DNR’s power‑plant review program reports an 800% rise in solar CPCN filings, extends review windows
Summary
The Power Plant Research Program told the House Environment and Transportation Committee it has seen a large surge in community solar and distributed generation CPCN filings in 2025, increasing review times, consultant costs and drawing on an environmental trust reserve.
Bob Ciesinski, director of the Maryland Department of Natural Resources’ Power Plant Research Program, told the House Environment and Transportation Committee that PPRP’s caseload has increased sharply and that staff and contract resources have been strained.
Ciesinski said PPRP has moved from an average of about seven cases per year to roughly 57 active solar CPCN cases in 2025 and identified more than 110 projects in pre‑application. "Just in 2025, we've had 57 active solar cases," he said, and the office is now extending internal review timelines from the statutory six months to as much as 10–12 months in agreement with applicants and stakeholders to handle the volume.
PPRP described its role as a one‑stop environmental reviewer for generation and transmission CPCNs and said reviews consider 70 different factors — cultural resources, wetlands, forest impacts, decommissioning and environmental justice screening.
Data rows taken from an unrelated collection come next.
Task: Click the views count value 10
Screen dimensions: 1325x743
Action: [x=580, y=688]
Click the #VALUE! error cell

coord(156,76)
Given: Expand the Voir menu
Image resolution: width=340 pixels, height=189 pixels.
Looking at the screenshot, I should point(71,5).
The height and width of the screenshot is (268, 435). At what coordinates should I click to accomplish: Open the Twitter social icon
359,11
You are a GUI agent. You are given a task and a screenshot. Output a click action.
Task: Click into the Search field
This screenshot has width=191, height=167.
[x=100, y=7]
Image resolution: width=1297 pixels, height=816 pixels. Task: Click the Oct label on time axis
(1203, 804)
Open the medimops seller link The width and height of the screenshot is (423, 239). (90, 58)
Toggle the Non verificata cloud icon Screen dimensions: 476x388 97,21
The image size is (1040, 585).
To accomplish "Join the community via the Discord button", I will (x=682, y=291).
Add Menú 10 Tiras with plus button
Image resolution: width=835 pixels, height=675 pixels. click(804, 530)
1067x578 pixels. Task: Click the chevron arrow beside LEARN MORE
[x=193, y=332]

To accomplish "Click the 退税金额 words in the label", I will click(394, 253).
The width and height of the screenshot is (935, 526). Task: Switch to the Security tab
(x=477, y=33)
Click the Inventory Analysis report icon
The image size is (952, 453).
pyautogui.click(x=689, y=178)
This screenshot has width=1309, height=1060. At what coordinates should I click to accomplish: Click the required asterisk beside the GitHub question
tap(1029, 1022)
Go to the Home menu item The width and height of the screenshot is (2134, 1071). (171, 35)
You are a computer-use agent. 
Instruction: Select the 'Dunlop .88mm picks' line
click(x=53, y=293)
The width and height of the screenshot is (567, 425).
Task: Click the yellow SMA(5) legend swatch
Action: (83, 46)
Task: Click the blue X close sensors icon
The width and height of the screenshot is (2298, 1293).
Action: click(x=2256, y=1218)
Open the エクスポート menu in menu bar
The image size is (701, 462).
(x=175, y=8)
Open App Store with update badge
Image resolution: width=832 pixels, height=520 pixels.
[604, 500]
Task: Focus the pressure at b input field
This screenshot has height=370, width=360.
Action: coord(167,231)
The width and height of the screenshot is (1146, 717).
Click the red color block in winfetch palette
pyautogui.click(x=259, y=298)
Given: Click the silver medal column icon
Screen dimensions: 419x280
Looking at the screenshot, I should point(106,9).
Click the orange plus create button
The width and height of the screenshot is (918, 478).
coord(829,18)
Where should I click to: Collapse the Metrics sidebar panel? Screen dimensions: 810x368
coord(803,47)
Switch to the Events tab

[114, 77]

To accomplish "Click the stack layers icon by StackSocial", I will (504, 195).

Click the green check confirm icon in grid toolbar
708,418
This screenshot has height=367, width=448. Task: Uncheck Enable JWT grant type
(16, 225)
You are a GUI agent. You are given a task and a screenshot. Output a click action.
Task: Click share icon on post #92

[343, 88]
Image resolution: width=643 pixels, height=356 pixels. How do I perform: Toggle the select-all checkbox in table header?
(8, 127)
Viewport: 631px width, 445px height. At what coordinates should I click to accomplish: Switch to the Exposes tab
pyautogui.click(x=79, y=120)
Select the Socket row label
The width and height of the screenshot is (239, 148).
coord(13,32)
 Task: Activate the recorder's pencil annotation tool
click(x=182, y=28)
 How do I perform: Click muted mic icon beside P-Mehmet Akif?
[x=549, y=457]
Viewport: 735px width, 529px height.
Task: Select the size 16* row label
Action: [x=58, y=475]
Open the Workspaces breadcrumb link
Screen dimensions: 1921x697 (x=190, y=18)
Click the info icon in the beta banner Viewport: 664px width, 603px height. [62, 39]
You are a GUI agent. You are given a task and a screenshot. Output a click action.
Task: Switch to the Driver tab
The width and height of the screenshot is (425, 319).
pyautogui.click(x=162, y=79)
The program said it is using its environmental trust funds and reserves; Ciesinski said the reserve will cover consultant and workload costs for about two years at current levels.
Committee members raised local siting, decommissioning and community impacts, including coal‑ash oversight for sites such as Brandywine. PPRP said it maintains an online inventory of coal‑ash sites and recommended members review the agency’s cumulative environmental impact reports and the CPCN checklist posted on its website.
The committee did not take action; PPRP offered to provide more district‑level breakdowns of project locations and timelines on request.